Federal prosecutors had argued for years that these records should remain sealed because Sater's life could be in danger if his cooperation efforts were revealed. Sater himself undermined that argument by talking about his cooperation in media interviews.

Coppa testified only once — at the 2004 racketeering and murder trial of then-boss Joseph Massino.

Gang Land reported in September 2010 that Coppa had been spotted in south Florida in 2009, where he was allowed to keep a home and property that was valued at $1.7 million when he took the witness stand against Massino in 2004.

Coppa's rap sheet includes murder conspiracies, drug dealing, stock fraud, loansharking extortion and tax fraud going back to 1963. He was inducted into the crime family in 1977. He served as an acting capo, a full captain, and was a member of the family's Administration during the late 1990s, when he and Massino vacationed together with their wives.

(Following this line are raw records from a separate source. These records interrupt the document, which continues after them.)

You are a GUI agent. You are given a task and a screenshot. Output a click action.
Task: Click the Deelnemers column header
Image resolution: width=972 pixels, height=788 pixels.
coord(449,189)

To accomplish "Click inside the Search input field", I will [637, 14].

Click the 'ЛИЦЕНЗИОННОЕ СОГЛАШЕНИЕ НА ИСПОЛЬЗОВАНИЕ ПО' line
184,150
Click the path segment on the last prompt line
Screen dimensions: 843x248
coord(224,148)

At the hearing Todd Kaminsky, then assistant U.S. attorney, told Judge Glasser:

"I don't think there's any question that Mr. Sater has prevented far more financial fraud than he has caused. ... Mr. Sater was really the F.B.I.s entry into the types of financial frauds that were being perpetrated at the time, in the mid to late 90s, the criminal financial wizards were one step ahead of law enforcement and literally that was until Felix Sater cooperated with the F.B.I.

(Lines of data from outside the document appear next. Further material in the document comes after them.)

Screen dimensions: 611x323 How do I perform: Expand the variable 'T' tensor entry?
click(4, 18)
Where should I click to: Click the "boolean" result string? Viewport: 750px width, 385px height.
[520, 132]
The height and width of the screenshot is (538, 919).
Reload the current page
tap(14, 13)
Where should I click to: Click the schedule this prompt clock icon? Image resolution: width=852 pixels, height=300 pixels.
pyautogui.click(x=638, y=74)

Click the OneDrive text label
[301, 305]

"The 19 other defendants in the United States v. Coppa case that came before your Honor is certainly the most concrete form of that. But far and beyond those 19 defendants Felix Sater explained to the F.B.I. how these schemes operated. And then there are instances far too numerous to mention in a 5K letter but they would take any given investigation they were looking into at the time bring it in front of Felix Sater and he would explain to them what was going on. He clearly illuminated and elicited information to them which brought countless arrests and halted the fraud at the time. That would be enough your Honor for us to stand here and tell you that Felix Sater went above and beyond but that was only the beginning.

"Time and time again all agents here and numerous others who couldnt be here today have told the government Felix Sater was one of the best cooperators we worked with. There was nothing he wouldn't do. No task was too big. He was really helpful and was the key to open a hundred different doors that they couldn't open prior to that time."

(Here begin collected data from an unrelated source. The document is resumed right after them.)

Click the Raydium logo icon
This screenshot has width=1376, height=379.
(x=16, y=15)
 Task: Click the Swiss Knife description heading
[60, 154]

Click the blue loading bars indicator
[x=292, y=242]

Leo Taddeo, then-Assistant Special Agent in the City of Baltimores Field Office, said:

"I worked with Mr. Sater from the outset of this stock fraud investigation and he was the epitome of professionalism in our efforts to not only uncover the scheme but all of the different individuals involved. He answered every single phone call I made to him. He answered every question honestly. He did his best to be truthful and not exaggerate. A person in his situation would have easily believed that he could get more favor from the F.B.I. by making a bigger story than what was already apparent but he didnt exaggerate or try to make himself anymore important than he already was.

"I also observed his interaction with his family and other individuals and I can say hes a dedicated family man and actually a pleasure to work with. In terms of the effects of his cooperation in addition to what is in the 5K letter I just want to add in the mid-90s the F.B.I. was facing the probability of seeing organized crime on Wall Street but not being able to do much about it. And given between success and failure for us is often an effective cooperating witness. Felix Sater was that cooperating witness.

"Your Honor Your Honor he was instrumental bringing Frank Coppa in and as a result of his cooperation caused further damage to the Bonnano family. Without his cooperation it would have been a few more years where the F.B.I. would have effectively removed La Cosa Nostra from the penny stock business. And I would easily credit Felix not only his efforts but the cascading efforts of bringing other witnesses in to basically eliminate the threat on Wall Street. Once again I know he worked with other agents and I heard nothing but similar comments from them about the nature of his cooperation and his personality and professionalism and I'm here today on his behalf. I hope that his family can get on with their lives and he can go on to be prosperous and a good dad and husband."